= Required action =
Print, in exact form, the lines below from the one containing "Switch to the Images search tab" through the one containing "Given: Click the Binance logo in watermark", and omit all others.

= Task inputs =
==============================
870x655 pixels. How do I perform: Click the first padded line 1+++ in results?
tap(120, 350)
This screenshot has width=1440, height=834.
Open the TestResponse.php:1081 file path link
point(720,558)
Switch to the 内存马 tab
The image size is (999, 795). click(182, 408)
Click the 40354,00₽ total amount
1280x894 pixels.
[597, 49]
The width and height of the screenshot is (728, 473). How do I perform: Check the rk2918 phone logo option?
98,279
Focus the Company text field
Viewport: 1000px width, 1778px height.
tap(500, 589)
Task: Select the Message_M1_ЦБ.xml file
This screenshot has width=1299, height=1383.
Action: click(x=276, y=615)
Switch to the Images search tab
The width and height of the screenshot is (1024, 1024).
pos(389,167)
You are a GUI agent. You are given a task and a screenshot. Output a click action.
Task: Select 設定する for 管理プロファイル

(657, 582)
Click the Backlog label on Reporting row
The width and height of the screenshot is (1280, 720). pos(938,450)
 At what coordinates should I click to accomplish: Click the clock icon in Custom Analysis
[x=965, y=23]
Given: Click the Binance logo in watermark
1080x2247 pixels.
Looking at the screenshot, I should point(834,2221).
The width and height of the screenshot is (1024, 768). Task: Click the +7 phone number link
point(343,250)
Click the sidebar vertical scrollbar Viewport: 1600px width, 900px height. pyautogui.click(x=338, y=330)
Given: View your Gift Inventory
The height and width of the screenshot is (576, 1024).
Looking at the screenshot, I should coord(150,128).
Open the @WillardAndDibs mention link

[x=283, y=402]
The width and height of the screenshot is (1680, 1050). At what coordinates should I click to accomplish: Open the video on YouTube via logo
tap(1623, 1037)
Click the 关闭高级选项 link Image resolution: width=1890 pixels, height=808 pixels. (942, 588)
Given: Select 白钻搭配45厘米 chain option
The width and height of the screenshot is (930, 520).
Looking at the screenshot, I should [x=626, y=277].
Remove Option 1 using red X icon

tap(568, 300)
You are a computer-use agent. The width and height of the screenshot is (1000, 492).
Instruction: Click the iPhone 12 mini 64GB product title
==============================
= Exercise solution =
Switch to the Images search tab
The width and height of the screenshot is (1024, 1024).
pos(389,167)
You are a GUI agent. You are given a task and a screenshot. Output a click action.
Task: Select 設定する for 管理プロファイル

(657, 582)
Click the Backlog label on Reporting row
The width and height of the screenshot is (1280, 720). pos(938,450)
 At what coordinates should I click to accomplish: Click the clock icon in Custom Analysis
[x=965, y=23]
Given: Click the Binance logo in watermark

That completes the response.